### EXCERPT
※

What makes the capabilities of the current civilization different is a combination of things, some of which are unique this time around.

The major differentiators are 1. Global scale monoculture in knowledge (take engineers from US midwest, Ethiopia, China, Brazil, France, Japan, Finland, Chennai - we all basically can mesh instantly to a product team since tehcnological education is so homogenous). This monoculture was enabled by the printing press and later digital technologies. 2. Insane amount of energy per capita available 3. Amount of capital available including finance

2. and 3. simply were not available before. We can argue all day about merits of education systems of old but you simply did not have this global talent mass on hand. This talent mass is prerequisite so that you can scale capital and technology rapidly on a global scale.

Energy&Capital then feed the machine to give it energy. This machine simply did not exist before. The energy per person in any society was tiny fraction what we can utilize. Similarly for capital.

Japan is excellent example.

a) It demonstrates how long it takes for a society, if it's educated and all around excellent but pre-modern to reach parity with modern societies. I would argue based on facts it's about two generations or 50 years (for Japan) from Perry expedition 1850's to Japan wiping a western industrial nation state fleet to the bottom of the Tsushima straits (1905).

b) It demonstrates this society, when in it's pre-modern configuration lacked things, that it felt necesary to acquire to be able to go head-to-head with societies that had these implemented.

It's this difference between pre-modern,pre-capitalist pre-industrial and modern I'm talking about, why it's false narrative to state "people througout history have been smart and able" as a contradiction why modern societies would be more capable. Because they are. It's not a statement about why some people with different upbringing or genes would be different. That's irrelevant (except up to a point where their upbringing relates to prevalent institutions i.e Acemoglu, "Why nations fail" etc).

I agree we know nothing of how long the current system can last, or will it evolve or devolve. But it's very hard for me to imagine the system going away unless we go full mad max. Because it's not about cultural identity anymore. Who is your king or god. While we live in tumultuous times, Fukuyama was still more or less correct IMO, even though clearly it's not a "end of history" as much as "beginning of new history".

It's about capital, energy, education and markets.

※

### INFORMATION SUPPLIED
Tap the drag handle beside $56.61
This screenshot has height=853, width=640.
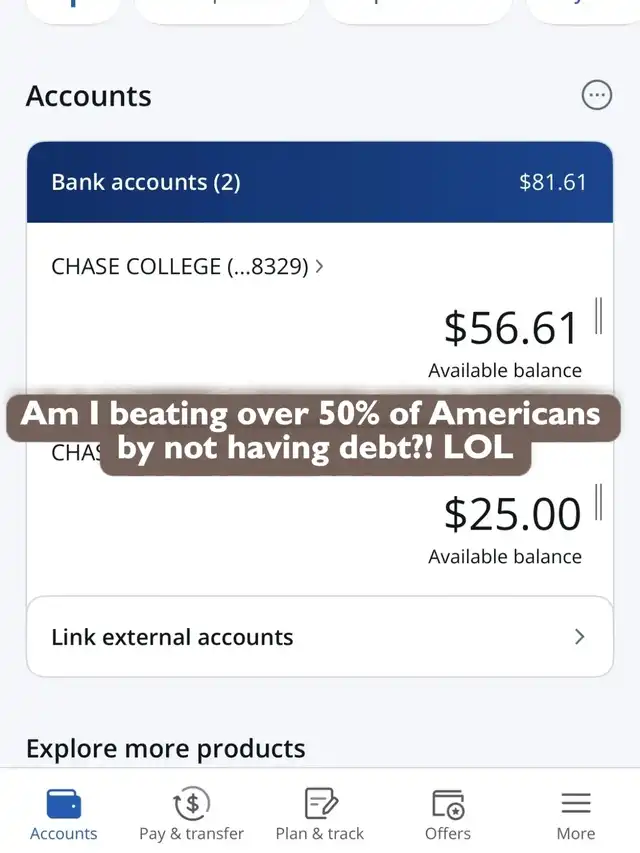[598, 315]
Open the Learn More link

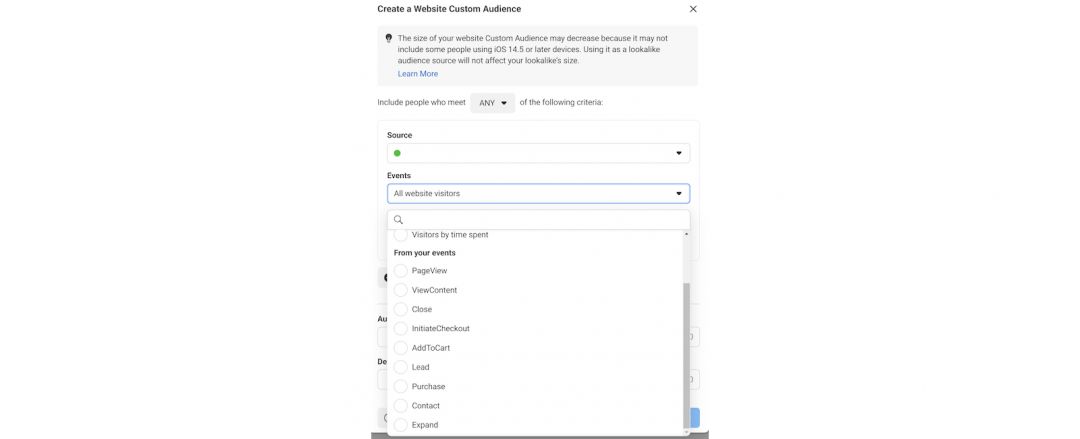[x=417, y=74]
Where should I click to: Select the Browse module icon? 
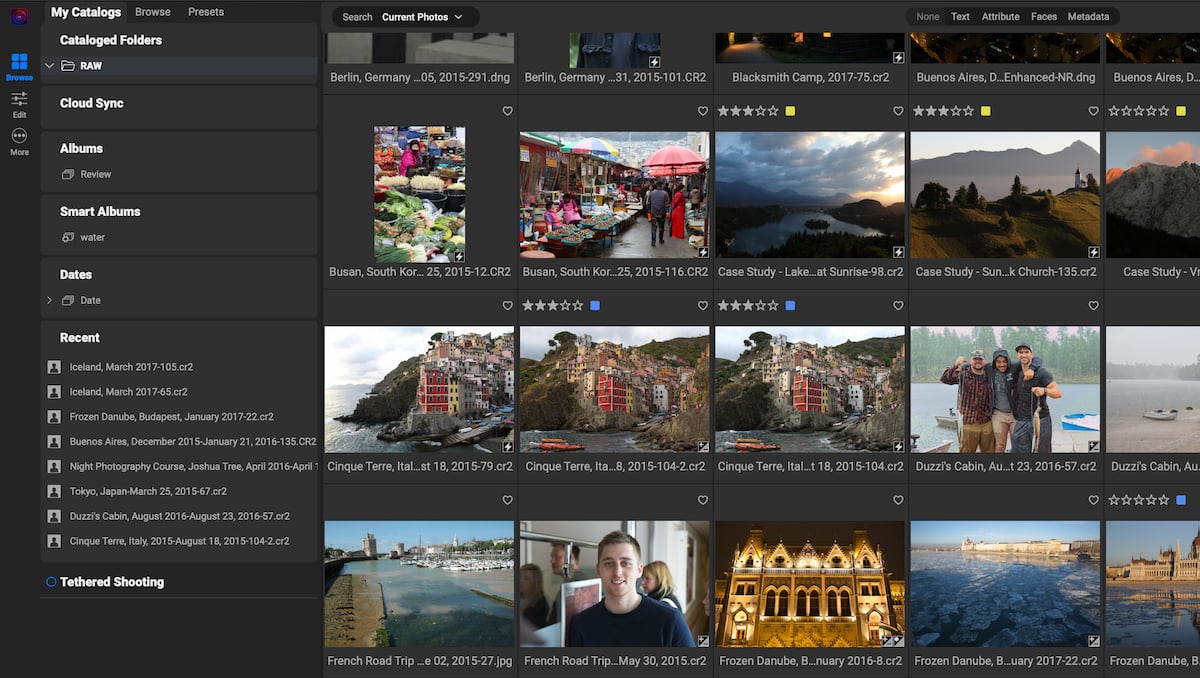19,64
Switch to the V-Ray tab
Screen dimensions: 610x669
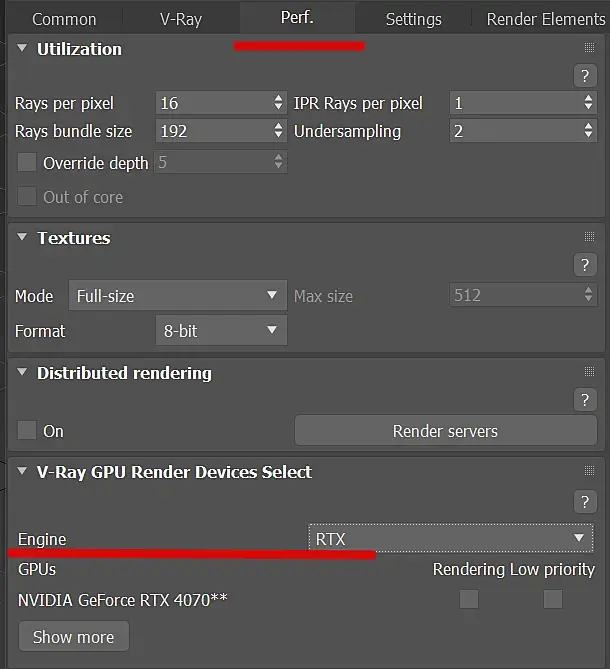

※

Copy out the full text on what makes the current civilization's capabilities different, word for word and unchanged.

### TASK ANSWER
What makes the capabilities of the current civilization different is a combination of things, some of which are unique this time around.

The major differentiators are 1. Global scale monoculture in knowledge (take engineers from US midwest, Ethiopia, China, Brazil, France, Japan, Finland, Chennai - we all basically can mesh instantly to a product team since tehcnological education is so homogenous). This monoculture was enabled by the printing press and later digital technologies. 2. Insane amount of energy per capita available 3. Amount of capital available including finance

2. and 3. simply were not available before. We can argue all day about merits of education systems of old but you simply did not have this global talent mass on hand. This talent mass is prerequisite so that you can scale capital and technology rapidly on a global scale.

Energy&Capital then feed the machine to give it energy. This machine simply did not exist before. The energy per person in any society was tiny fraction what we can utilize. Similarly for capital.

Japan is excellent example.

a) It demonstrates how long it takes for a society, if it's educated and all around excellent but pre-modern to reach parity with modern societies. I would argue based on facts it's about two generations or 50 years (for Japan) from Perry expedition 1850's to Japan wiping a western industrial nation state fleet to the bottom of the Tsushima straits (1905).

b) It demonstrates this society, when in it's pre-modern configuration lacked things, that it felt necesary to acquire to be able to go head-to-head with societies that had these implemented.

It's this difference between pre-modern,pre-capitalist pre-industrial and modern I'm talking about, why it's false narrative to state "people througout history have been smart and able" as a contradiction why modern societies would be more capable. Because they are. It's not a statement about why some people with different upbringing or genes would be different. That's irrelevant (except up to a point where their upbringing relates to prevalent institutions i.e Acemoglu, "Why nations fail" etc).

I agree we know nothing of how long the current system can last, or will it evolve or devolve. But it's very hard for me to imagine the system going away unless we go full mad max. Because it's not about cultural identity anymore. Who is your king or god. While we live in tumultuous times, Fukuyama was still more or less correct IMO, even though clearly it's not a "end of history" as much as "beginning of new history".

It's about capital, energy, education and markets.